■ Document extract
BEGIN

Key Terms

Tokenizer - The process of splitting text into smaller chunks or “tokens” and assigning each one a number.
Encoding - Converting the text tokens into numeric representations.
Probability machine - How LLMs work by predicting the probability of the next token based on the previous ones.
Fine-tuning - Further training a pretrained LLM on more specific data to adapt it to a particular task.
Prompt engineering - Crafting the input text carefully to get better results from an LLM.
Retrieval augmentation - Combining search/retrieval with an LLM to improve results.
Risk mitigation - Strategies like prompt engineering and fine-tuning to reduce risks of using LLMs.
Foundation model - A large pretrained deep learning model that can be adapted to other tasks.
Repurposing - Using a foundation model for a task different than its original purpose.
Code assistant - An example application built by fine-tuning a foundation model for coding.
Azure OpenAI Service - Allows using OpenAI models like GPT-3 on the Microsoft Azure cloud.
Inference API - Using a trained model to generate predictions/outputs from new data.
Local model - Running an AI model like GPT-3 directly on your own computer.
LAMA-file - A project from Mozilla to easily run models locally.
Interactive API - Calling the cloud service API to get outputs from the deployed model.
Prompt engineering - The practice of carefully crafting prompts to provide context and get better responses from AI systems.
Context - Additional background information provided in a prompt to help the AI understand and provide a more relevant response.

END

■ Input data
BEGIN

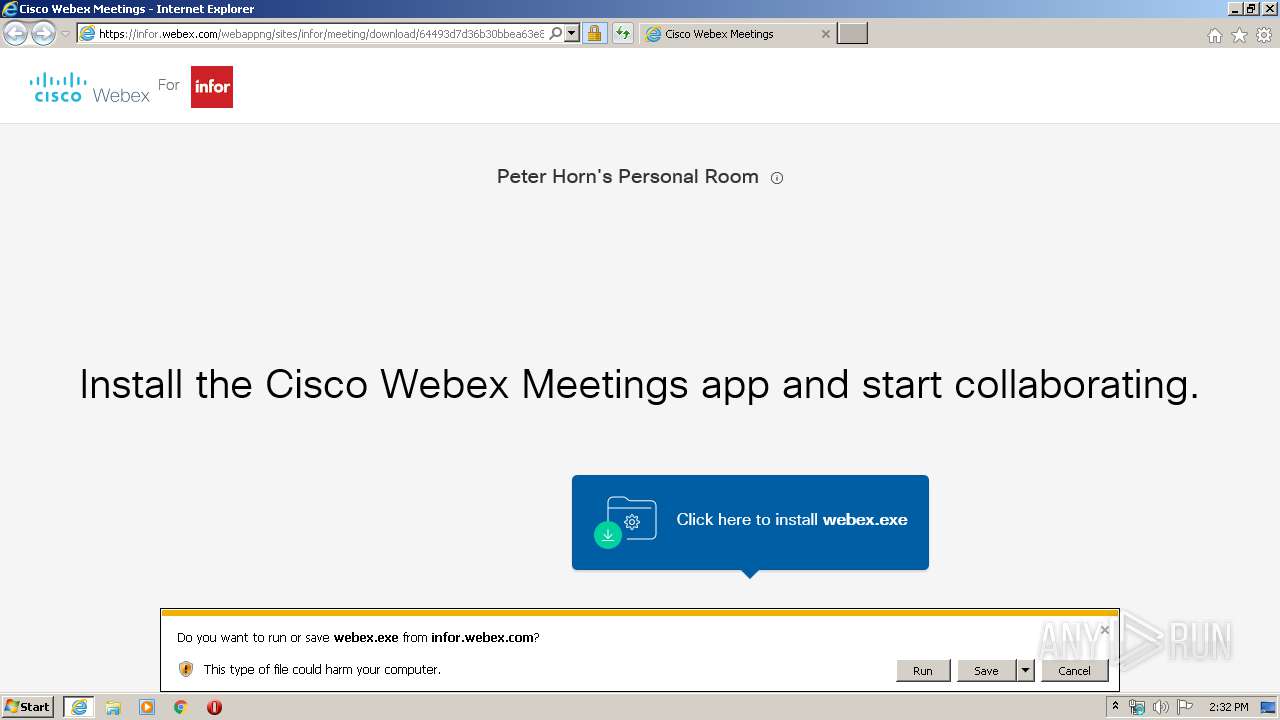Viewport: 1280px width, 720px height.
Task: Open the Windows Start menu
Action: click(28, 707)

END
BEGIN

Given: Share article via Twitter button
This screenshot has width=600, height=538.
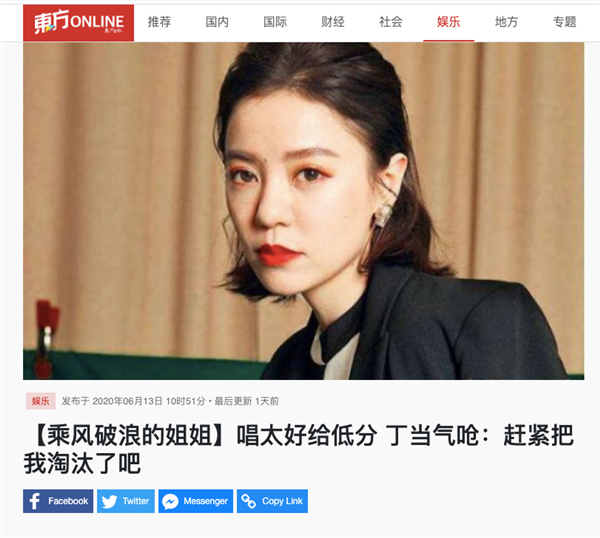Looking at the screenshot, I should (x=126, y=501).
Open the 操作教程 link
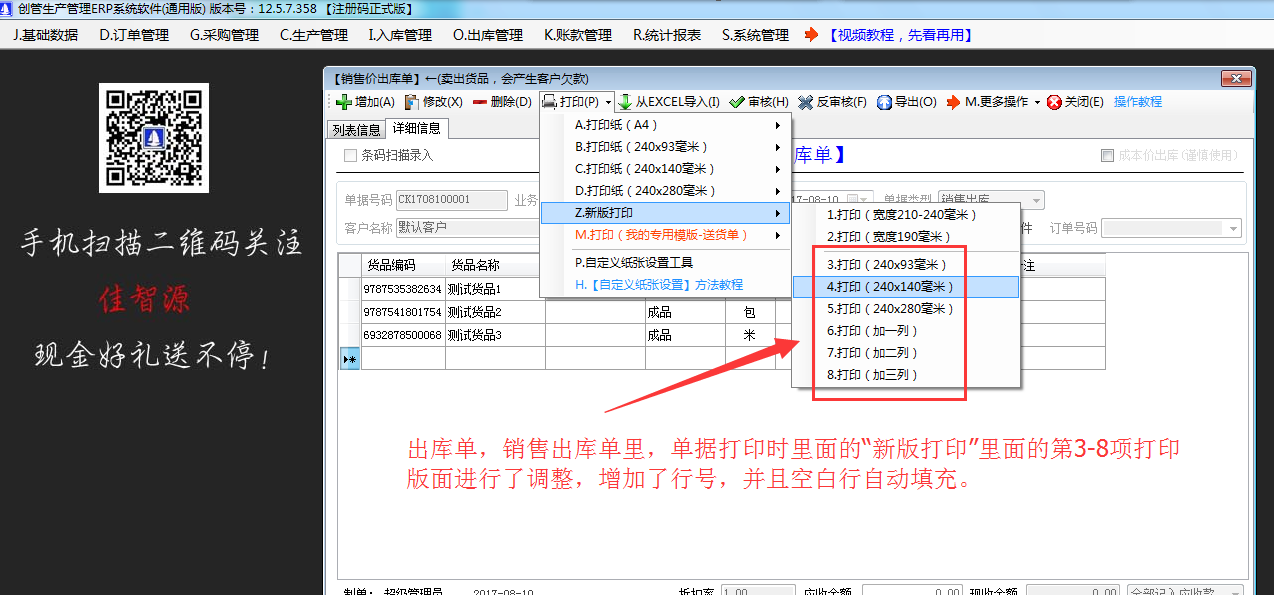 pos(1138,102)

END
BEGIN

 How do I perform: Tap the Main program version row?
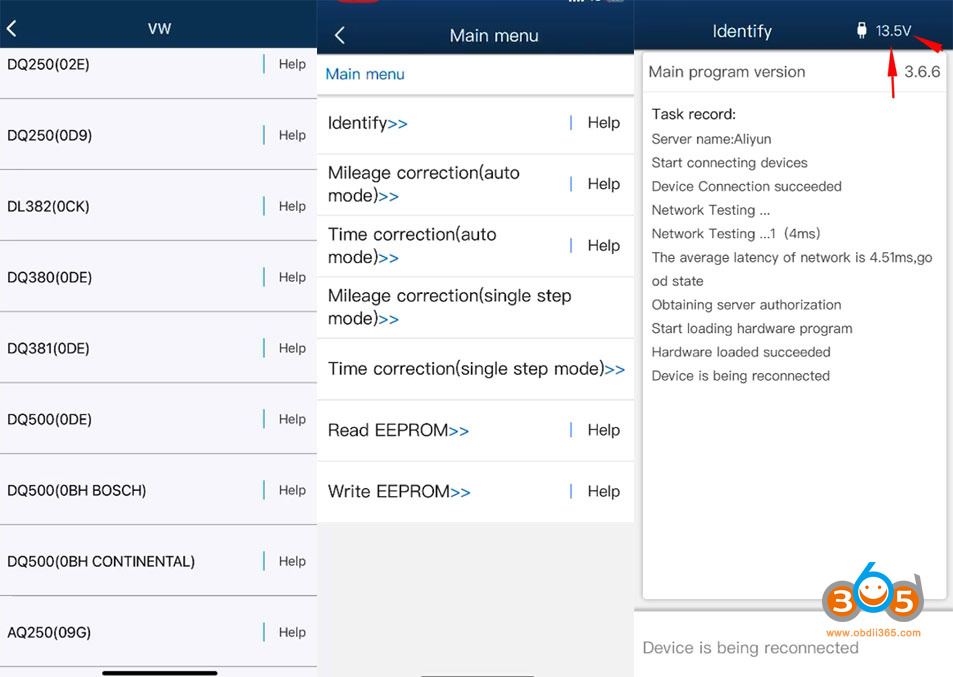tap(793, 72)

END

■ To do
In the list of key terms about large language models, which organization is named as the source of the LAMA-file project?

■ Written answer
Mozilla